Он кивал. При этом вздохнув.
— Понимаю. Это в твоем характере.
— Ну.
Еще час мы пили виски, однако настроение было испорчено.
— Слышь? — спрашивал я. — Что в этом такого невыносимого?
— Такое ощущение, будто за мною следит мать.
— Интересно, почему?..
— Что значит — почему? — смущенно говорил он. — Потому что она сидит у тебя на спине.
Обобщив некоторые мнения, я пришел к выводу, что у меня за спиной (сам я этого видеть не мог) — не какая-то конкретная тетушка, а нечто эфемерное, меняющее облик в зависимости от моих собеседников.
Один приятель увидел в ней свою собаку Акиту-ину, умершую прошлой осенью от рака пищевода.
— Былой ей пятнадцать лет. Возраст для собак преклонный. Но не от рака же пищевода!..
— Рак пищевода?
— Да — рак, образующийся в пищеводе. Тяжко. Мне бы так не хотелось. Каждый день постанывала. Но голоса при этом не подавала.
— А-а.
— Я хотел было ее усыпить, да мать была против.
— Почему?
— А кто ее знает? Видимо, не хотела пачкать руки, — совсем без интереса ответил он. — А та два месяца мучилась на капельнице. На полу в чулане. Сущий ад... — И он на время замолк. — Не собака — так себе. Трусиха. Как увидит людей, давай лаять. Толку от нее никакого. Только надоедает. В болячках вся.
Я кивнул.
— Ей бы не собакой, а цикадой родиться. Куда больше счастья. Без умолку трещи себе — никто слова не скажет. И не было бы этого рака пищевода.
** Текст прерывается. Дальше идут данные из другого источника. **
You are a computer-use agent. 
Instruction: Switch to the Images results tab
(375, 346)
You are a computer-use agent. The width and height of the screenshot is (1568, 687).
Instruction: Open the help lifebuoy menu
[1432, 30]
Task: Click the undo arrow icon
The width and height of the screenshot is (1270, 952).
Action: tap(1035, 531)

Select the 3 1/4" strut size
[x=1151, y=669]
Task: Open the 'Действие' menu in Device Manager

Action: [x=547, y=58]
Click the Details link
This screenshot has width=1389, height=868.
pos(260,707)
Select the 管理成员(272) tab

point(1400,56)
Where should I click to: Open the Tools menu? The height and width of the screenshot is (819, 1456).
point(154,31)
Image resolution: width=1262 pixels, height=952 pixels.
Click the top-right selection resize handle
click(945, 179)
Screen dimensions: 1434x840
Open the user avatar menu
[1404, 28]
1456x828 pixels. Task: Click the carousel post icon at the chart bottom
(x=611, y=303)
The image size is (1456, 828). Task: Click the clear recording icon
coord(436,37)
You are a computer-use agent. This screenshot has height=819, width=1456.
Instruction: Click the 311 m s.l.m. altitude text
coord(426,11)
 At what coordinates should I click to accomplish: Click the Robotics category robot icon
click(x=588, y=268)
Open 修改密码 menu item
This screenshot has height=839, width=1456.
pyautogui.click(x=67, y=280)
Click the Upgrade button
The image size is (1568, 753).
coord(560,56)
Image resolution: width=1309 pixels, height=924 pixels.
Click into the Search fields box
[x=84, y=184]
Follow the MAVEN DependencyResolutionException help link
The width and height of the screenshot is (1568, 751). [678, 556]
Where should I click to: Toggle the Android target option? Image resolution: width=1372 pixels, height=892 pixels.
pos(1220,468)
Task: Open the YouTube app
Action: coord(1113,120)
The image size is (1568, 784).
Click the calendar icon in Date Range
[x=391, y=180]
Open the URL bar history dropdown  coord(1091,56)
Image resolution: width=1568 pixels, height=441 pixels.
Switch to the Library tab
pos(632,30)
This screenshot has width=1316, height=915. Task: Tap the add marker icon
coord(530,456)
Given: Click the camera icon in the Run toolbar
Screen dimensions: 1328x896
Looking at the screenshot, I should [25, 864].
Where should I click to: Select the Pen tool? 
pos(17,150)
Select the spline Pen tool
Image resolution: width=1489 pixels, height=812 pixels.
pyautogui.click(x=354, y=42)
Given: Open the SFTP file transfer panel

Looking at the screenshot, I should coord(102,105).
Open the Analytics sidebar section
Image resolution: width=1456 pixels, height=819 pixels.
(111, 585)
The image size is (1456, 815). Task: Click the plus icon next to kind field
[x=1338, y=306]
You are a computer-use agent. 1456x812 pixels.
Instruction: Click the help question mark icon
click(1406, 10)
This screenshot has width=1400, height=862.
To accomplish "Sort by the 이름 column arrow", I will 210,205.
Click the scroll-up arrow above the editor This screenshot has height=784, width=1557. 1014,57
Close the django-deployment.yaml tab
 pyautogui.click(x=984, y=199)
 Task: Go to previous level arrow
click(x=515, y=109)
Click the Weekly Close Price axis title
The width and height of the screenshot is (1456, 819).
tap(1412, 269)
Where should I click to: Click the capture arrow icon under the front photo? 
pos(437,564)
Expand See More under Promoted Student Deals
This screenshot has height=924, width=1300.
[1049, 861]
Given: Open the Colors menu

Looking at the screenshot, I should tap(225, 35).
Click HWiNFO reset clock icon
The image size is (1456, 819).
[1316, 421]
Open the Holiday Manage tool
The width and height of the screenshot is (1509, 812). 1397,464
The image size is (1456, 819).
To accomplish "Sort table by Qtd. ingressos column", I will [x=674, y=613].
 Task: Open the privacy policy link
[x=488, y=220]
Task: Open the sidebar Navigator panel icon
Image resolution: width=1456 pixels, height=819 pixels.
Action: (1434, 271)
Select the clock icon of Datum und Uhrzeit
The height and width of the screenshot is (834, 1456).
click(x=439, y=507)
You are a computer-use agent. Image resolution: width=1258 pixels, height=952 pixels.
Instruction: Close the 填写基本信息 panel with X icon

Но она оставалась собакой и сидела у меня на спине с пластиковой трубочкой изо рта.
Одному риэлтеру она казалась учительницей из начальной школы.
— Пятидесятый год. Самое начало Корейской войны, — говорил он, вытирая пушистым полотенцем пот с лица. — Два года подряд вела наш класс. Приятно вспомнить. Хотя чего приятного, когда я ее почти забыл?